As euro reels, France and Germany push to rewrite the rules
France and Germany agreed on a joint strategy to stem the European debt crisis: Rewrite the treaties that govern the eurozone.
Remy de la Mauviniere/AP
In a much-needed show of unity, French and German leaders offered a potential balm to Europe's battered economies ahead of a crucial make-or-break week for the European Union and for a yet uncertain global economic recovery.
The Franco-German proposal suggests rewriting European treaties to enforce budgetary discipline by March 2012. The European Central Bank is also expected to lower loan rates on Thursday.
But the main event is the critical two-day EU heads of state summit that ends Friday, when leaders are expected to support the Franco-German plan to reestablish confidence in Europe.
Without that support, investors doubt European sovereign defaults can be avoided, something that could trigger a doomsday scenario for the continent: The collapse of the euro; a breakup of the EU; and a recession that would harm the economies of much of the rest of the world.

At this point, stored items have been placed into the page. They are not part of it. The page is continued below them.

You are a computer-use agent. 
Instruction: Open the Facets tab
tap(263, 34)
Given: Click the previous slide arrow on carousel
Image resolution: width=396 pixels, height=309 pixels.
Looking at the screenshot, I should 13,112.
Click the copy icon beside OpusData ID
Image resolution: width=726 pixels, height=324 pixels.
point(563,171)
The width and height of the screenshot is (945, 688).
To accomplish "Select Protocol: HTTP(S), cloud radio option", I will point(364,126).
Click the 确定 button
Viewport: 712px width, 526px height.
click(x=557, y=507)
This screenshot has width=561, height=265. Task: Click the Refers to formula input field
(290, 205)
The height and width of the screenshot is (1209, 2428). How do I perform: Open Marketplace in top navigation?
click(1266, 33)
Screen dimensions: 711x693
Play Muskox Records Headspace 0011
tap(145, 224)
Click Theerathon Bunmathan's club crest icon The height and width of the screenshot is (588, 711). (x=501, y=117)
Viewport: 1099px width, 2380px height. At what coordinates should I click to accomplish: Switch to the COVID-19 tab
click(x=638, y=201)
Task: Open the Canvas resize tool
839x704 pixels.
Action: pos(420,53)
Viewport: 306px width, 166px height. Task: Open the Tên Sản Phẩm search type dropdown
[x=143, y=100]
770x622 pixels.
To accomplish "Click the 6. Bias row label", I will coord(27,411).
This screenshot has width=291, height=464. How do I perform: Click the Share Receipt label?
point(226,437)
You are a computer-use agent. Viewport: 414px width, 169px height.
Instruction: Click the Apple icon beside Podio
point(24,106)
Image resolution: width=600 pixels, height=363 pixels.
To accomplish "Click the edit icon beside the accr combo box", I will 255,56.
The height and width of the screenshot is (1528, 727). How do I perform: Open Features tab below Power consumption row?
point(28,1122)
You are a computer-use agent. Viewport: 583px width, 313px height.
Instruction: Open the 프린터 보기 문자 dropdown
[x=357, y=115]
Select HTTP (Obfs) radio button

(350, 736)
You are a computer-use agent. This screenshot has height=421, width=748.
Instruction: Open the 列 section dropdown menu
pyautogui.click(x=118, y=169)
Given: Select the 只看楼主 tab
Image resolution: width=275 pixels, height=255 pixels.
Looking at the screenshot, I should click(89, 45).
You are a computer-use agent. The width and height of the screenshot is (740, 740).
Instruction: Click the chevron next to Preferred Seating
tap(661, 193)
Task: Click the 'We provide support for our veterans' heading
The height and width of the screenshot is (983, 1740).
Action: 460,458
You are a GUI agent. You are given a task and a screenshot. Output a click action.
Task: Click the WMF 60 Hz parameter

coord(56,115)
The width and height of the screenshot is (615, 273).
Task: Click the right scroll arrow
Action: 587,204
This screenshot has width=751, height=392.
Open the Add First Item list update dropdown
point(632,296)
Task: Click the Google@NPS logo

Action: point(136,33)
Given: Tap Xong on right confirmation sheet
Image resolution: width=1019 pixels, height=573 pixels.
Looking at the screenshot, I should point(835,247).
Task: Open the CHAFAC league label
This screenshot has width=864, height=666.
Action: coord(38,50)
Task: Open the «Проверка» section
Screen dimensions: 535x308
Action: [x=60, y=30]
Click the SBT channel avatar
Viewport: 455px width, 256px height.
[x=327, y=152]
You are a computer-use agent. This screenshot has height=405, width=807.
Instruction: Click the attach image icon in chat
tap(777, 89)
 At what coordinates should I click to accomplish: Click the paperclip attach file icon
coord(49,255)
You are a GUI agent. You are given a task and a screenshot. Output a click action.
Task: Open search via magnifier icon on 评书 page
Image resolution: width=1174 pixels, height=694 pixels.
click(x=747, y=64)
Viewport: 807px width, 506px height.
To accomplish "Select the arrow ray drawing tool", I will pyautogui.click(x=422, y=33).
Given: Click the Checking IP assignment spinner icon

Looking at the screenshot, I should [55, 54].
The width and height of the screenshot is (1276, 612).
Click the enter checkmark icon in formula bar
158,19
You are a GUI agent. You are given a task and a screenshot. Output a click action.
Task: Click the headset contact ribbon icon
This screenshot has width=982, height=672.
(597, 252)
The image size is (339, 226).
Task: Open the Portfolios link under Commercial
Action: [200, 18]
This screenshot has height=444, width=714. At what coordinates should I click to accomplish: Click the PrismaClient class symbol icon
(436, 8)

Months of indecision, even after Greece, Ireland, and Portugal had to be bailed out, has undermined confidence that European governments would all be able to pay back their debts.
But even i they do agree, there is no guarantee of economic recovery or no further defaults. Rewriting treaties take a long time, and would come amid severe disagreements between eurozone members on the best financial plan of action for the Continent.
The situation became critical two weeks ago when the borrowing costs of Italy and Spain surged. Investors and global powers like China and the US were no longer reassured by political promises and demanded concrete measures to secure an exit from the crisis.
President Nicolas Sarkozy of France and Chancellor Angela Merkel of Germany are now trying to deliver real action. They represent the continent’s two biggest economies and populations, as well as a broader regional split between northern fiscally responsible and southern spendthrift countries. So far though the two have offered different recipes for the same malady, in a big part driven by their domestic political setbacks.
Global shares rose on the agreement and the cost of borrowing for peripheral countries, including Italy and Spain, continued to drop. Italy’s approval Sunday of its most severe austerity measures yet have fueled optimism, but the Franco-German consensus is the main drive, analysts said.
“It’s a step in the right direction. It’s going to take a while and we’ll have to wait, but it looks as if their positions have narrowed. We’re getting there, we’re making progress,” said chief HSBC European economist Janet Henry.
Sarkozy and Merkel, nicknamed “Merkozy” by critics suspicious of the backdoor negotiations in the absence of other countries, agreed on the main sticking points that have so far delayed a common approach.
“In this extremely worrying period and serious crisis, France believes that the alliance and understanding with Germany are of strategic importance.... Disagreeing would mean risking the euro zone exploding,” Mr. Sarkozy said during a press conference. “What the chancellor and I want is to tell the world that in Europe the rule is that we pay back our debts, reduce our deficits, and restore growth.”
“We are absolutely determined to take decisions at the upcoming summit,” Chancellor Merkel said.
The proposal calls for “automatic sanctions” on countries that breach a deficit limit of 3 percent of gross domestic product set in EU treaties, which would only be avoided with the support of the majority of EU members.
They also called for an EU harmonized “golden rule” that each parliament would approve separately, to cap the public deficit. The two opened the door to a limited ratification of the new fiscal treaty to the 17-member eurozone that uses the euro as currency, allowing for more flexibility in case of dissent expected from countries like the UK that use their own currency.
The new plan also rules out another Greek-type rescue in which private lenders agreed to delay their returns in an effort to prevent default. The creation of permanent bailout fund would also be moved up a year to 2012, in a sign of how distressed some countries are.
The ECB will not issue its own bonds, as France and other originally wanted and which would have harmonized the credit worthiness of the eurozone, unfairly raising rates for the more disciplined and lowering them for the rest.
The new treaty, along with more austerity - especially in Italy and Spain, should nudge the ECB to take more aggressive action in the future to support sovereign debtors.
“Market pressure is growing, and the risk of another half baked deal would likely be more detrimental for confidence, which would have a negative impact on economic activity,” said Citigroup in a research note.
But of course just about everything can go wrong. Expectations can be broken with politics as the main driver for all. Many countries continue to demand more solidarity in the form of eurobonds. Others see encroachment on their sovereignty.
Regardless, from Europe’s point of view, this is the week that decides its future.